» **GESTELLTE AUFGABE 1**
Was geschieht laut dem Text über die gleichstufige Stimmung mit der Frequenz, wenn man die Länge der Saite halbiert?
» **GESTELLTE AUFGABE 2**
Gib aus dem Text über die gleichstufige Stimmung den Abschnitt von „Zur Erläuterung der“ bis „halbiert sie sich.“ wortgetreu wieder.
___ VORLIEGENDER TEXT ___
Zur Erläuterung der gleichstufigen Stimmung muß ich etwas weiter ausholen. Stellen wir uns daher zunächst eine einfache Versuchsanordnung vor. Durch ein Gewicht wird eine Saite gespannt und deren Abschnitt zwischen den beiden Stegen wird zum Schwingen angeregt. Bei einer Saitenlänge L0 wird so ein Ton mit der Frequenz f0 erzeugt.
Wenn wir nun die Länge der Saite halbieren, wird die Schwingung der Saite dadurch doppelt so schnell. Es ergibt sich daraus folgende einfache Beziehung: Wenn L = L0 / 2 ist, dann wird f = 2 * f0 . Frequenz und Länge verhalten sich somit umgekehrt proportional zueinander. Je kürzer die Länge L wird, umso größer wird die Frequenz f.
Musikalisch betrachtet entspricht das Verhältnis f / f0 = 2 genau dem Intervall einer reinen Oktave aufwärts. Pro Oktave aufwärts verdoppelt sich jeweils die Frequenz und pro Oktave abwärts halbiert sie sich.
Allgemein gilt daher: f = f0 * 2n ,wobei n = 1, 2, 3, 4 ... für die Anzahl der Oktaven aufwärts von f0 und n = -1, -2, -3 ... für die Anzahl der Oktaven abwärts von f0 ist.
___ ANGEZEIGTE DATEN ___
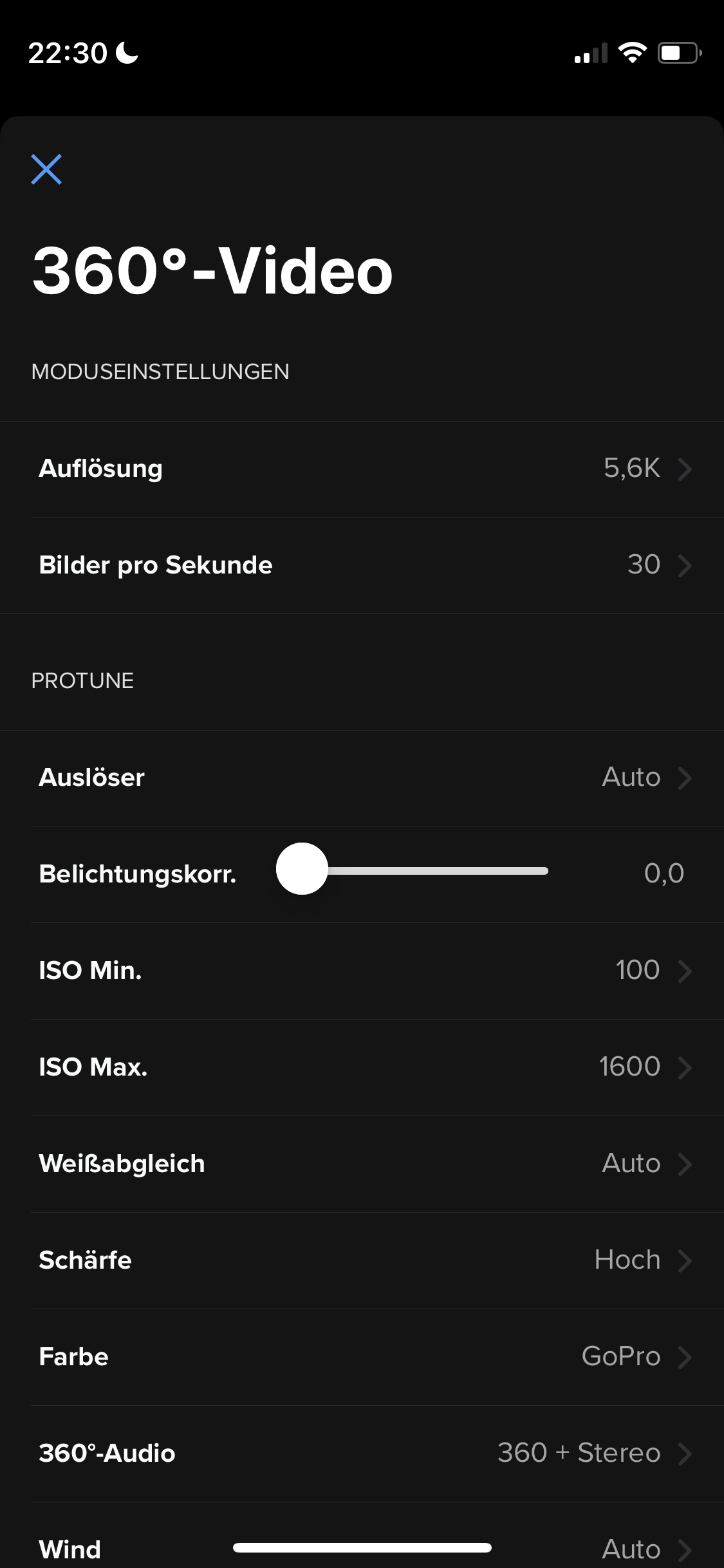
Task: Tap the Wi-Fi status icon
Action: click(632, 53)
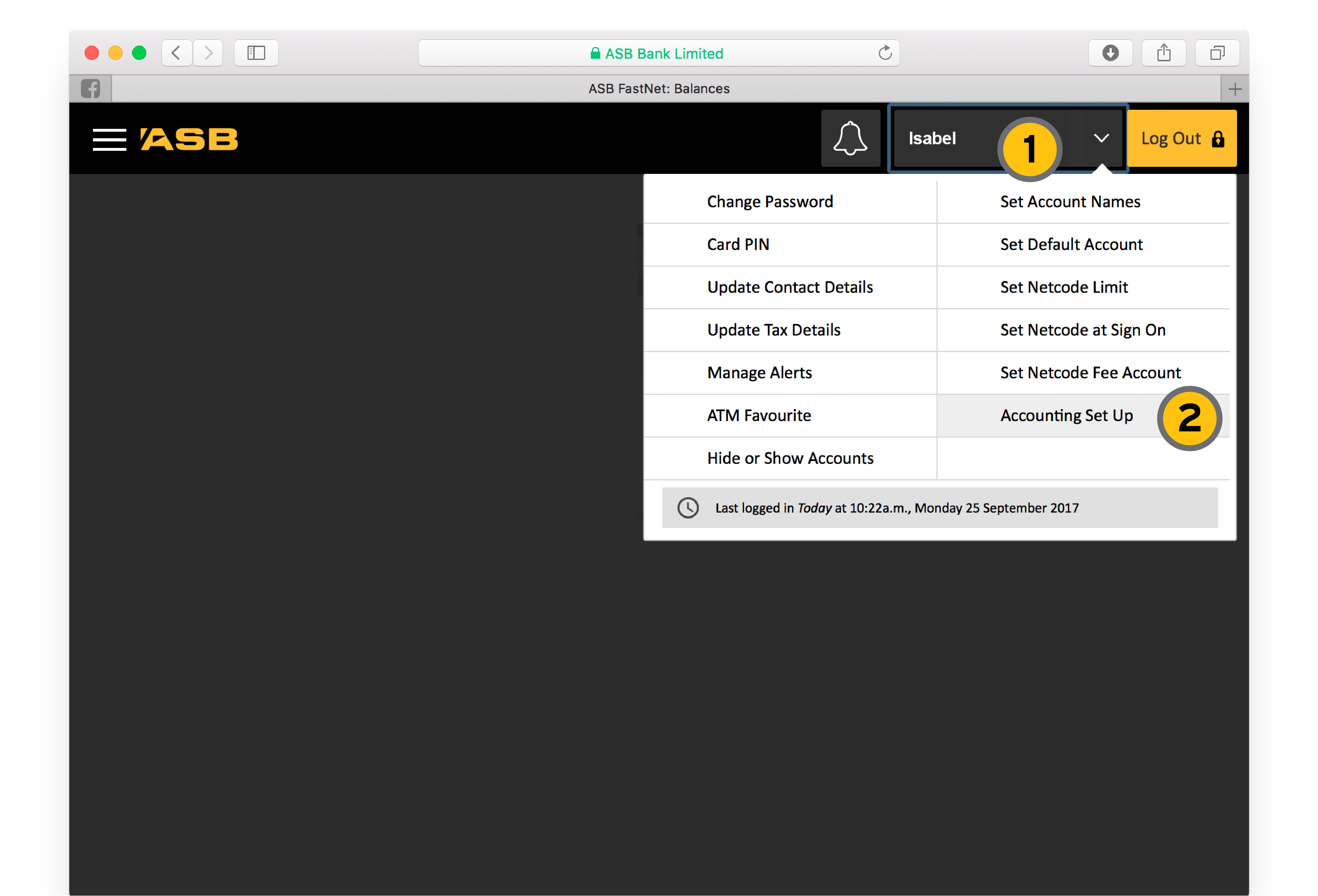Toggle the Safari sidebar button
The width and height of the screenshot is (1318, 896).
coord(256,53)
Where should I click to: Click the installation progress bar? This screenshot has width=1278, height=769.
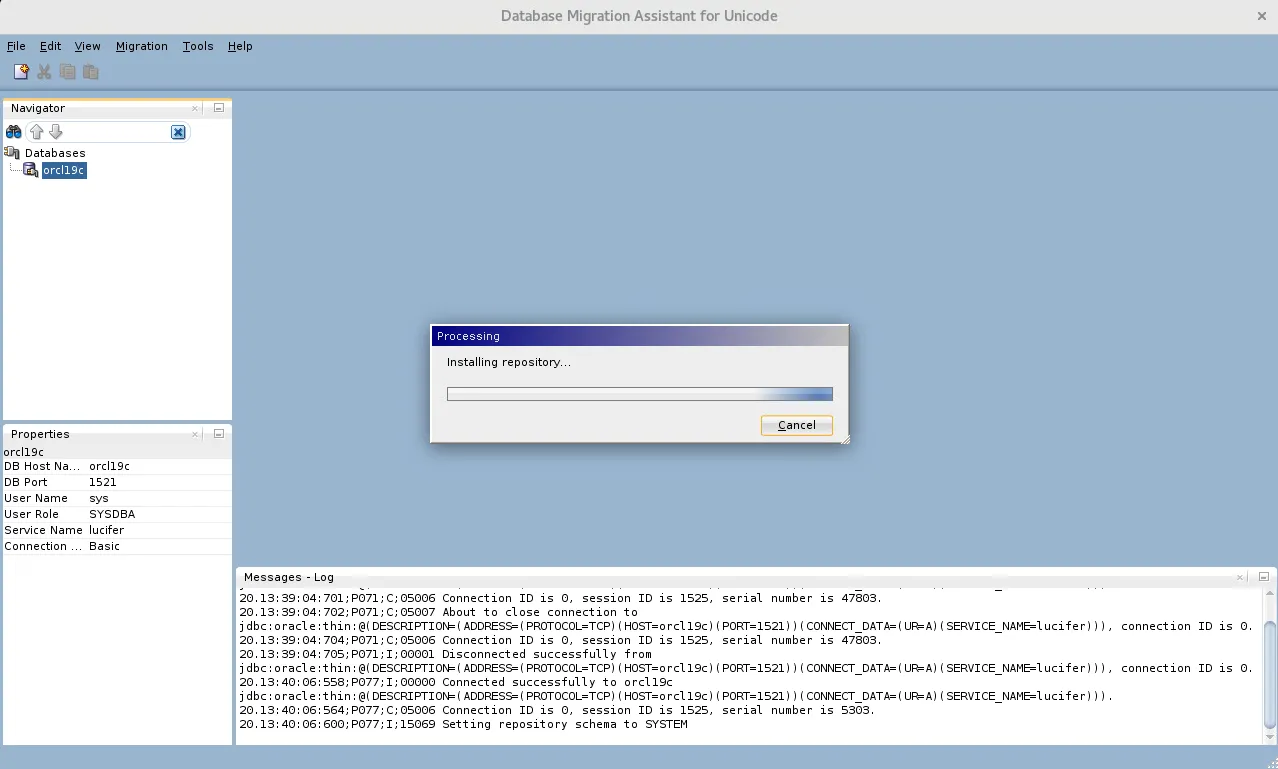pos(640,393)
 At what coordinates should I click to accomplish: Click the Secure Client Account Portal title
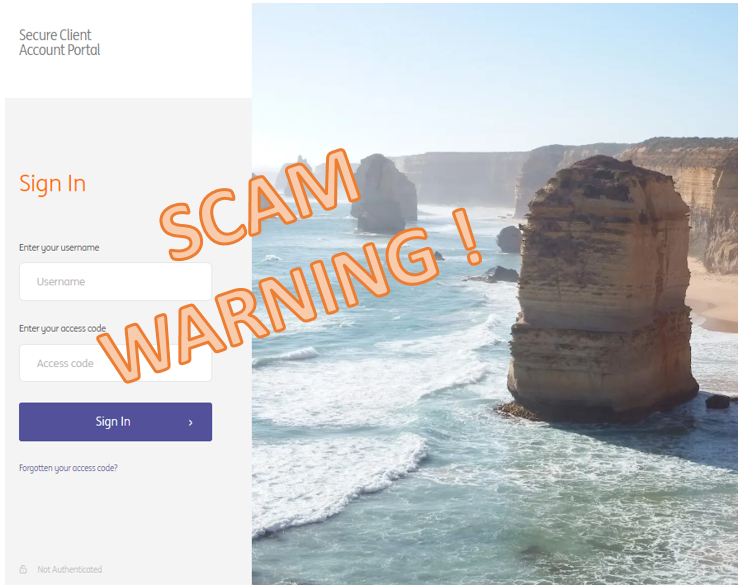tap(59, 42)
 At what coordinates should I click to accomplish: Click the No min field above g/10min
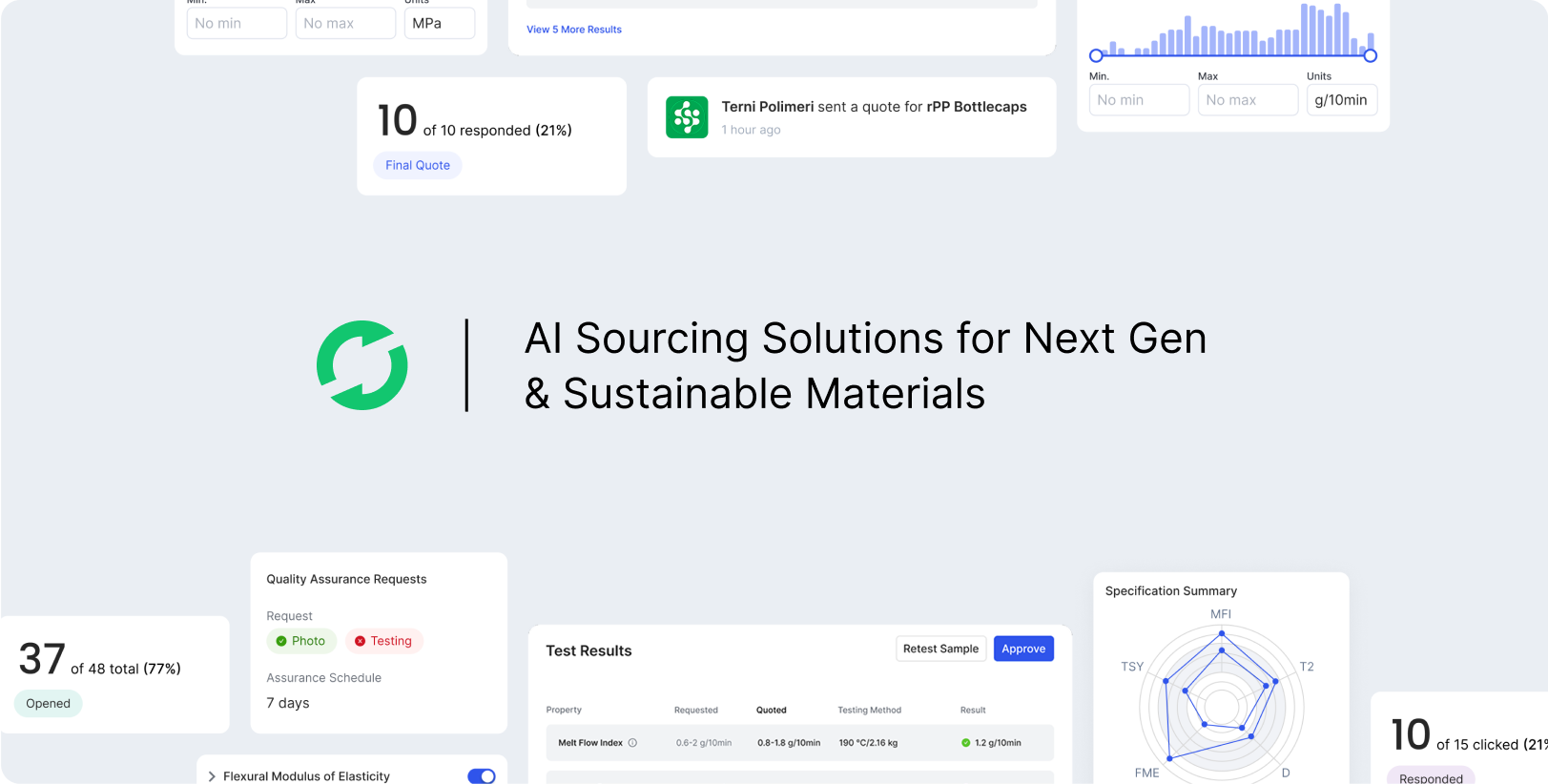(x=1140, y=100)
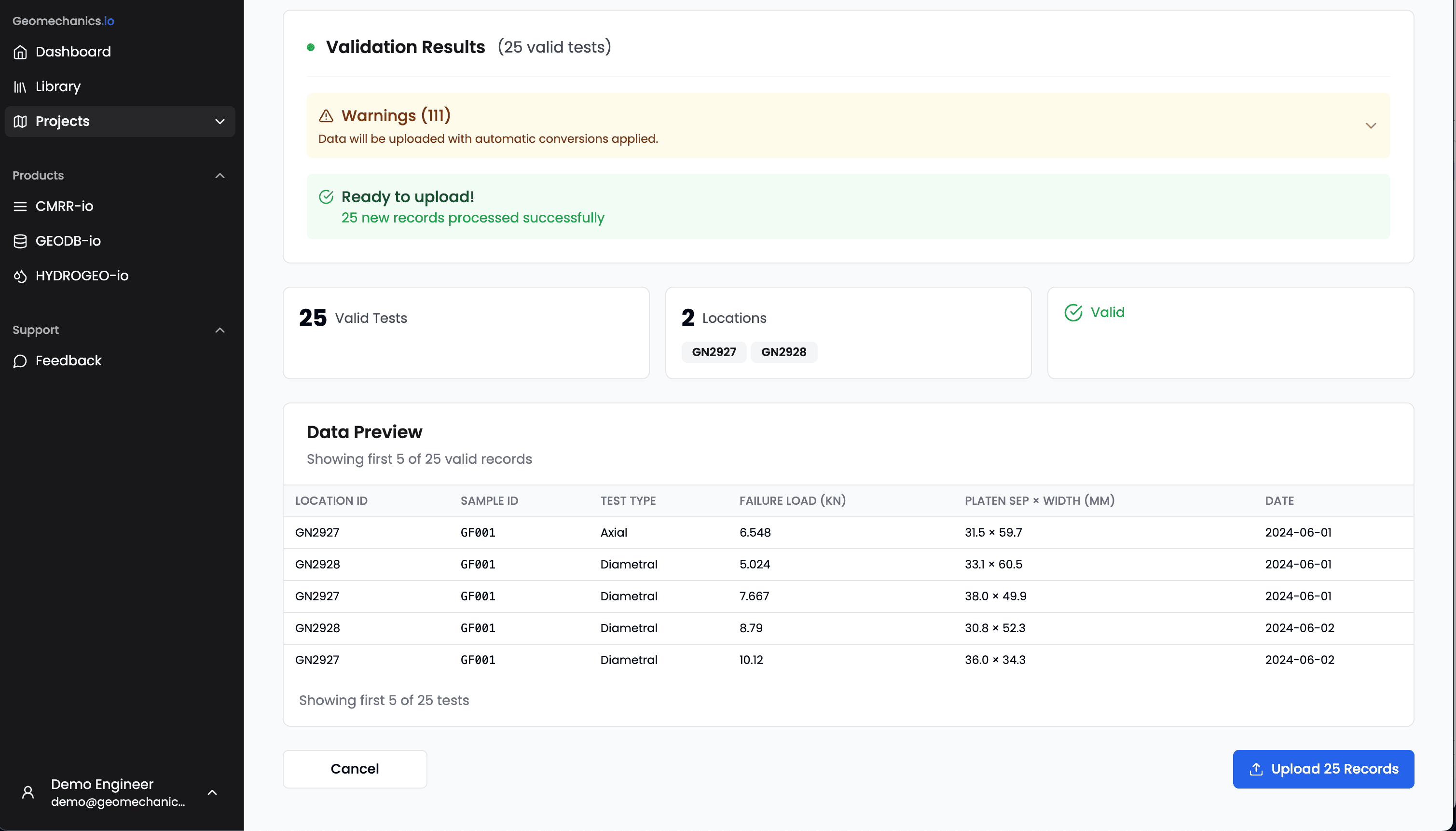Open the Library section via its icon

[20, 86]
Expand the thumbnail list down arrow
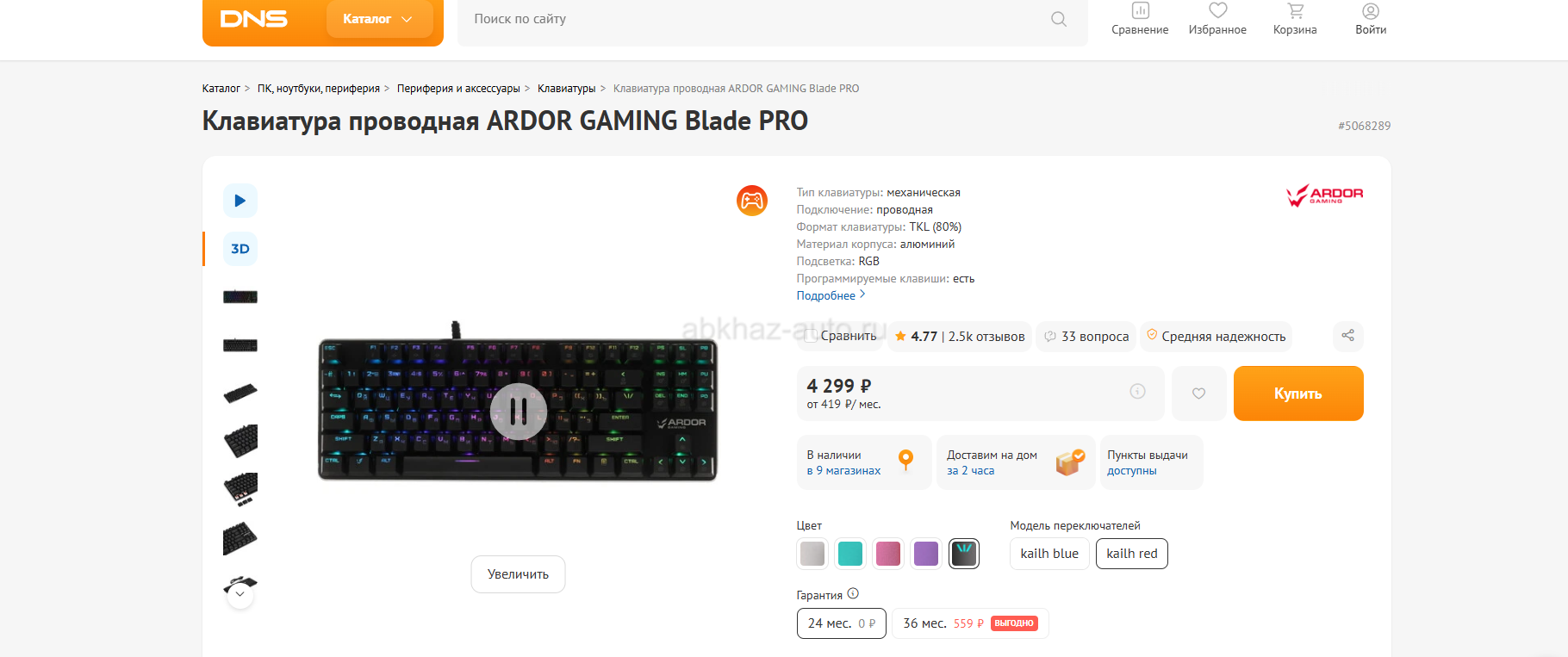This screenshot has width=1568, height=657. (x=240, y=594)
___
» **AUSGEARBEITETE ANTWORT 1**
Die Frequenz verdoppelt sich, weil die Saite doppelt so schnell schwingt.

» **AUSGEARBEITETE ANTWORT 2**
Zur Erläuterung der gleichstufigen Stimmung muß ich etwas weiter ausholen. Stellen wir uns daher zunächst eine einfache Versuchsanordnung vor. Durch ein Gewicht wird eine Saite gespannt und deren Abschnitt zwischen den beiden Stegen wird zum Schwingen angeregt. Bei einer Saitenlänge L0 wird so ein Ton mit der Frequenz f0 erzeugt.
Wenn wir nun die Länge der Saite halbieren, wird die Schwingung der Saite dadurch doppelt so schnell. Es ergibt sich daraus folgende einfache Beziehung: Wenn L = L0 / 2 ist, dann wird f = 2 * f0 . Frequenz und Länge verhalten sich somit umgekehrt proportional zueinander. Je kürzer die Länge L wird, umso größer wird die Frequenz f.
Musikalisch betrachtet entspricht das Verhältnis f / f0 = 2 genau dem Intervall einer reinen Oktave aufwärts. Pro Oktave aufwärts verdoppelt sich jeweils die Frequenz und pro Oktave abwärts halbiert sie sich.